▸ TASK TO CARRY OUT
What follows is a block of records; reproduce all of it verbatim.

▸ DATA RECORDS
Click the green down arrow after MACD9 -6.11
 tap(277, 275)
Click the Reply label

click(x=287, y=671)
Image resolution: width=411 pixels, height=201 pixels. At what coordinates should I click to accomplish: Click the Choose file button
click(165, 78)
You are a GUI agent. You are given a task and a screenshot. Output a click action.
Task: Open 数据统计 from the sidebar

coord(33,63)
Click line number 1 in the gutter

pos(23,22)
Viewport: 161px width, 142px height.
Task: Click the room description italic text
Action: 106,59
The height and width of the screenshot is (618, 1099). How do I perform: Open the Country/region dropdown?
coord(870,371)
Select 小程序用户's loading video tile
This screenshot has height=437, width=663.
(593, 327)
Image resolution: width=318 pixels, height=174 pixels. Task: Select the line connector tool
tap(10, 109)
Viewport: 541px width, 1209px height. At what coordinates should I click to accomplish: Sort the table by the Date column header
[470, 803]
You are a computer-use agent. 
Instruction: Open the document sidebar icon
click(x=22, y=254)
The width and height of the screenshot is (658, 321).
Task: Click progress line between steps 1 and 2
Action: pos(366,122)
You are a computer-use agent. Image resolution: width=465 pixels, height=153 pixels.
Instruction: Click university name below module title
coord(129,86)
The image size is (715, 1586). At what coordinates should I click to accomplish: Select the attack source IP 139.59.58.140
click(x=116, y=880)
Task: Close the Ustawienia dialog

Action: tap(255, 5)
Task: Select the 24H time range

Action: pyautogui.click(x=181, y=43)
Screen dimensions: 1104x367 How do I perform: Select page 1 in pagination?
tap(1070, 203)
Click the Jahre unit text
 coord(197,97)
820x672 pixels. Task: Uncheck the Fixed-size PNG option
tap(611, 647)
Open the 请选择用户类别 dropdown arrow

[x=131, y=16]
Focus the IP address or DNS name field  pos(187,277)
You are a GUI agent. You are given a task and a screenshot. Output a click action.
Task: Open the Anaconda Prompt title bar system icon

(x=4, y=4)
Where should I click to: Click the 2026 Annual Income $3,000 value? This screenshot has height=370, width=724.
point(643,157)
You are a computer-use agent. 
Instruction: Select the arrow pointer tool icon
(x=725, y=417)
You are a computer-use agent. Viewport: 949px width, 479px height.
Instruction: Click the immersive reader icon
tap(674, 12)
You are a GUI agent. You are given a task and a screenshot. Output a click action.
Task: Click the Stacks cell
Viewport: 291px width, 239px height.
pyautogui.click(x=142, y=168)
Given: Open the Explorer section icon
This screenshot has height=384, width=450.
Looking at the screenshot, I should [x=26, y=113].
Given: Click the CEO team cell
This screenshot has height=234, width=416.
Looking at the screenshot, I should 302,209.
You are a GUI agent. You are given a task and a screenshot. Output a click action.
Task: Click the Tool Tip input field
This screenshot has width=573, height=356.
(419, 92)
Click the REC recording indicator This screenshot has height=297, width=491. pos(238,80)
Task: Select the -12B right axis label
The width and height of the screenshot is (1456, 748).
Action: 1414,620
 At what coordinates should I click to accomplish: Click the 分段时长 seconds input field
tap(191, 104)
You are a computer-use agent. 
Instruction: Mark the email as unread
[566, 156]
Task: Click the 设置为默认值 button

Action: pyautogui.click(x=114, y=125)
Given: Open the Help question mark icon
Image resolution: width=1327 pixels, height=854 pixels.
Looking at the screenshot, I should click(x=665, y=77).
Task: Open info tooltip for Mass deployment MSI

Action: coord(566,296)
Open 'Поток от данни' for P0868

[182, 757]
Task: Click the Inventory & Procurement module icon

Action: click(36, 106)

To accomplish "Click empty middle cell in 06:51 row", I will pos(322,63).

▸ TASK RESPONSE
Click the green down arrow after MACD9 -6.11
 tap(277, 275)
Click the Reply label

click(x=287, y=671)
Image resolution: width=411 pixels, height=201 pixels. At what coordinates should I click to accomplish: Click the Choose file button
click(165, 78)
You are a GUI agent. You are given a task and a screenshot. Output a click action.
Task: Open 数据统计 from the sidebar

coord(33,63)
Click line number 1 in the gutter

pos(23,22)
Viewport: 161px width, 142px height.
Task: Click the room description italic text
Action: 106,59
The height and width of the screenshot is (618, 1099). How do I perform: Open the Country/region dropdown?
coord(870,371)
Select 小程序用户's loading video tile
This screenshot has height=437, width=663.
(593, 327)
Image resolution: width=318 pixels, height=174 pixels. Task: Select the line connector tool
tap(10, 109)
Viewport: 541px width, 1209px height. At what coordinates should I click to accomplish: Sort the table by the Date column header
[470, 803]
You are a computer-use agent. 
Instruction: Open the document sidebar icon
click(x=22, y=254)
The width and height of the screenshot is (658, 321).
Task: Click progress line between steps 1 and 2
Action: pos(366,122)
You are a computer-use agent. Image resolution: width=465 pixels, height=153 pixels.
Instruction: Click university name below module title
coord(129,86)
The image size is (715, 1586). At what coordinates should I click to accomplish: Select the attack source IP 139.59.58.140
click(x=116, y=880)
Task: Close the Ustawienia dialog

Action: tap(255, 5)
Task: Select the 24H time range

Action: pyautogui.click(x=181, y=43)
Screen dimensions: 1104x367 How do I perform: Select page 1 in pagination?
tap(1070, 203)
Click the Jahre unit text
 coord(197,97)
820x672 pixels. Task: Uncheck the Fixed-size PNG option
tap(611, 647)
Open the 请选择用户类别 dropdown arrow

[x=131, y=16]
Focus the IP address or DNS name field  pos(187,277)
You are a GUI agent. You are given a task and a screenshot. Output a click action.
Task: Open the Anaconda Prompt title bar system icon

(x=4, y=4)
Where should I click to: Click the 2026 Annual Income $3,000 value? This screenshot has height=370, width=724.
point(643,157)
You are a computer-use agent. 
Instruction: Select the arrow pointer tool icon
(x=725, y=417)
You are a computer-use agent. Viewport: 949px width, 479px height.
Instruction: Click the immersive reader icon
tap(674, 12)
You are a GUI agent. You are given a task and a screenshot. Output a click action.
Task: Click the Stacks cell
Viewport: 291px width, 239px height.
pyautogui.click(x=142, y=168)
Given: Open the Explorer section icon
This screenshot has height=384, width=450.
Looking at the screenshot, I should [x=26, y=113].
Given: Click the CEO team cell
This screenshot has height=234, width=416.
Looking at the screenshot, I should 302,209.
You are a GUI agent. You are given a task and a screenshot. Output a click action.
Task: Click the Tool Tip input field
This screenshot has width=573, height=356.
(419, 92)
Click the REC recording indicator This screenshot has height=297, width=491. pos(238,80)
Task: Select the -12B right axis label
The width and height of the screenshot is (1456, 748).
Action: 1414,620
 At what coordinates should I click to accomplish: Click the 分段时长 seconds input field
tap(191, 104)
You are a computer-use agent. 
Instruction: Mark the email as unread
[566, 156]
Task: Click the 设置为默认值 button

Action: pyautogui.click(x=114, y=125)
Given: Open the Help question mark icon
Image resolution: width=1327 pixels, height=854 pixels.
Looking at the screenshot, I should click(x=665, y=77).
Task: Open info tooltip for Mass deployment MSI

Action: coord(566,296)
Open 'Поток от данни' for P0868

[182, 757]
Task: Click the Inventory & Procurement module icon

Action: click(36, 106)

To accomplish "Click empty middle cell in 06:51 row", I will pos(322,63).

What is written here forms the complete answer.